Prior to the article, Watt says working to resolve the case with Cassella had been a “relatively amiable process.” Afterward, Watt continues, the prosecutor changed his tune. Rather than engaging in what Watt says Cassella had previously described to him—a back-and-forth of offers and counteroffers over the amount of seized money the government would keep—Cassella instead said Watt “misunderstood” how the process would go, and gave a hard-and-fast, nonnegotiable figure of $29,500, saying, in essence, to take it or leave it.

Once the figure was agreed to in May, the parties negotiated in e-mails about the settlement language that would be filed in court to close the case. Watt and another attorney who is advising Sowers, Paul Kamenar, provided CP with the e-mail chain, which shows both sides jockeying for language that would limit their respective liabilities.

Ultimately, the e-mails show, Cassella had no objection to including a clause in which Sowers “admits no wrongdoing.” But he was steadfast in insisting that the agreement contain the following language: “the Government had reasonable cause to seize the defendant currency and to commence the action against the defendant property.”

Initially, Cassella said these words were “routine in forfeiture actions to protect the agents” who investigated the case from personal liability. Watt countered that in another structuring forfeiture filed last fall against money seized from Taylors Produce Stand, an Eastern Shore farming business, no such language appeared in the settlement agreement.

“I have a hard time explaining to my client why he is being treated differently,” Watt wrote, “especially where your initial concern was that the government agents not be liable for any claims for the seizure,” an issue Watt contended was addressed in another section of the agreement.

Cassella, in what Watt and Kamenar say was the last communication from Cassella in the matter, responded with one sentence: “Mr. Taylor did not give an interview to the press.”

CP shared the relevant e-mails with Rosenstein, asking for comment, and he e-mailed that if Watt and Kamenar “had any objection to the terms of the settlement,” they “should have raised it to my attention” before signing it. He also asked if Sowers and his attorneys “dispute” that “Sowers admitted that he ‘intentionally’ kept his cash deposits under $10,000 to avoid throwing up red flags.”

Kamenar says, “We were squeezed for time” by the time Cassella, on the same day the agreement was signed, revealed why he was insisting on language that was not in the Taylor agreement. He adds that, despite Sowers’ admission that he knowingly avoided red flags by depositing less than $10,000 at a time, “there was no intent by Randy to violate the structuring laws.”

Cassella, for his part, wrote in an e-mail to Rosenstein, which the USAO-MD shared with CP, that “the point is that the Sowers settlement was routine, not a punishment for exercising his First Amendment rights.”

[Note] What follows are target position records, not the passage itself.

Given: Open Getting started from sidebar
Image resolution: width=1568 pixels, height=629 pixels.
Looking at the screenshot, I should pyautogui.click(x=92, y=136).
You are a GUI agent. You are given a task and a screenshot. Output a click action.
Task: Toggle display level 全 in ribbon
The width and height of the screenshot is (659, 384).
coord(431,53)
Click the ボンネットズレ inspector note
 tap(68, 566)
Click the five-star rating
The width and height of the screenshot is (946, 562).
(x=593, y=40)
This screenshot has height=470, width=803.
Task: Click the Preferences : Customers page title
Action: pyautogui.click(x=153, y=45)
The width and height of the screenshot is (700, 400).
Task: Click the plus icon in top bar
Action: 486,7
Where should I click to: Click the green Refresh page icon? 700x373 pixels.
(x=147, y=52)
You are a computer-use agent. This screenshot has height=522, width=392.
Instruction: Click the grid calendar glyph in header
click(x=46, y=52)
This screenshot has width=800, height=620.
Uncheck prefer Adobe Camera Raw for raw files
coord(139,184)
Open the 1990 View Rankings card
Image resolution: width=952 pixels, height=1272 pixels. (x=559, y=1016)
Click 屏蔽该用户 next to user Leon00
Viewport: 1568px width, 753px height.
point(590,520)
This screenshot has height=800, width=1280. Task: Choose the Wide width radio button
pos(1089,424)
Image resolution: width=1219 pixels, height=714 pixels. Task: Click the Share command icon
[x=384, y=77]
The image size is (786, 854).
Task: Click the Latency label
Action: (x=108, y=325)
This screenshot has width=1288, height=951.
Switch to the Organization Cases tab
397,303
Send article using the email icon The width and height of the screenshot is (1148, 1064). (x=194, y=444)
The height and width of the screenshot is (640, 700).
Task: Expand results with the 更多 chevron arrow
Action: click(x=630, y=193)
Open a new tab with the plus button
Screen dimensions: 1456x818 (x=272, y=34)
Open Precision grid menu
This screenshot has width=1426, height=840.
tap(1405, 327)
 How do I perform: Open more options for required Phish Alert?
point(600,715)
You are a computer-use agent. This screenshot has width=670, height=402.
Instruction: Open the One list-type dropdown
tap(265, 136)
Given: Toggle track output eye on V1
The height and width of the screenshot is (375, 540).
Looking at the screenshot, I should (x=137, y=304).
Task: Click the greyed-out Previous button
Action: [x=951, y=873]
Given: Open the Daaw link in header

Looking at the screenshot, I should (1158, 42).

“That’s an absolute falsehood,” says Kamenar, insisting that “this clause is not routine—see the Taylor settlement.” Cassella’s e-mail speaks for itself, Kamenar continues, and “you can’t put lipstick on that pig.”

“We’re not done with this, yet,” Kamenar says, adding that “Randy does not shy away from asserting his rights, and we think there should be more done to expose this kind of abuse.” Kamenar says he intends to send a letter to Rosenstein, demanding that there be “corrective action” in which Cassella is “disciplined” for the way Sowers’ case was handled.

“This is just another example of government overreach,” Kamenar continues, “this heavy-handed forfeiture going after people like the Sowers, and then penalizing them for talking to the press.”